L’accord signé jeudi par le sous-secrétaire d’État américain Christopher Landau et le ministre des Affaires étrangères chilien Francisco Perez Mackenna, sous le regard de M. Kast, investi la veille, vise à lancer un processus de consultations.
Son but est « d’explorer des mécanismes de financement, tant privés que publics, pour des projets d’investissement dans les minerais critiques », a indiqué le ministère chilien des Affaires étrangères dans un communiqué.
Le Chili est le premier producteur mondial de cuivre, et le deuxième en matière de lithium. Son exploitation principale – très gourmande en eau – se trouve dans le désert d’Atacama, une des régions les plus sèches du monde, où les conflits autour de l’eau se multiplient ces dernières années.
Cette exploitation n’est donc pas sans conséquence pour l’environnement : menaces d’assèchement des cours d’eau et pollution… les communautés locales, en majorité autochtones, en sont souvent victimes.
« Tous les types de projets miniers ont ce genre de conséquences. Le Chili n’a jamais été bon pour s’attaquer à ces dernières et on ne pense pas que le nouveau gouvernement chilien va changer ça. Il va même probablement affaiblir les révisions et de restrictions environnementales », estime Ezio Costa, directeur exécutif de l’ONG chilienne de défense de l’environnement FIMA.

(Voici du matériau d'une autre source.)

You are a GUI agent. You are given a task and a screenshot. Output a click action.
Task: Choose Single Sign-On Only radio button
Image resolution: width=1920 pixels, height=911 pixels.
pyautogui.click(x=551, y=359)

Et pour EZIO COSTA, cet accord est avant tout un symbole politique :
« Légalement ça n’a aucun effet pour l’instant, entre autres parce que ce n’est pas un accord international mais un simple document. Et je pense que c’est surtout un signe politique, une volonté politique. Une façon pour le nouveau président chilien de s’agenouiller devant Donald Trump »
Suite à la signature de cet accord, le Chili et les États-Unis se sont engagés à mener un premier cycle de consultations d’ici 15 jours.